Assume that you have chosen the most efficient algorithm for solving a problem where performance is the first priority, and now that you're implementing it you have to decide about details like this:
v[i*3+0], v[i*3+1] and v[i*3+2] contain the components of the velocity of particle i and we want to calculate the total kinetic energy. Given that all particles are of the same mass, one may write:
inline double sqr(double x)
{
return x*x;
}
double get_kinetic_energy(double v[], int n)
{
double sum = 0.0;
for (int i=0; i < n; i++)
sum += sqr(v[i*3+0]) + sqr(v[i*3+1]) + sqr(v[i*3+2]);
return 0.5 * mass * sum;
}
To reduce the number of multiplications, it can be written as:
double get_kinetic_energy(double v[], int n)
{
double sum = 0.0;
for (int i=0; i < n; i++)
{
double *w = v + i*3;
sum += sqr(w[0]) + sqr(w[1]) + sqr(w[2]);
}
return 0.5 * mass * sum;
}
(one may write a function with even fewer multiplications, but that's not the point of this question)
Now my question is: Since many C compilers can do this kind of optimizations automatically, where should the developer rely on the compiler and where should she/he try to do some optimization manually?
where should the developer rely on the compiler and where should she/he try to do some optimization manually?
Do I have fairly in-depth knowledge of the target hardware as well as how C code translates to assembler?
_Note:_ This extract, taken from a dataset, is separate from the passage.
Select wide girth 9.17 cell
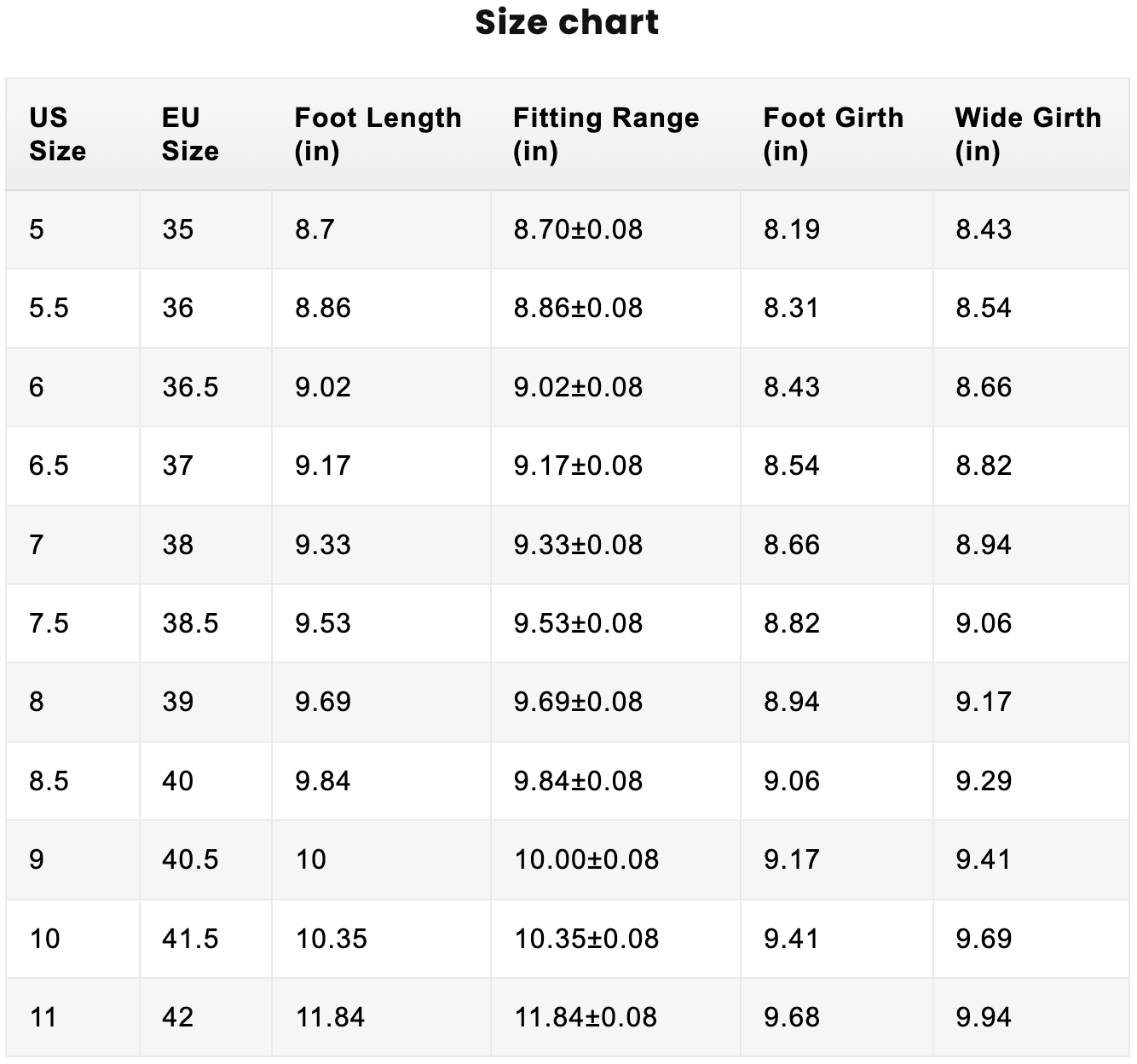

If no, forget about manual optimizations.
Are there any obvious bottlenecks in this code - how do I know that it needs optimization in the first place? Obvious culprits are I/O, complex loops, busy-wait loops, naive algorithms etc.
When I found this bottleneck, how exactly did I benchmark it and am I certain that the problem doesn't lie in the benchmarking method itself? Experience from SO shows that some 9 out of 10 strange performance questions can be explained by incorrect benchmarking. Including: benchmarking with compiler optimizations disabled...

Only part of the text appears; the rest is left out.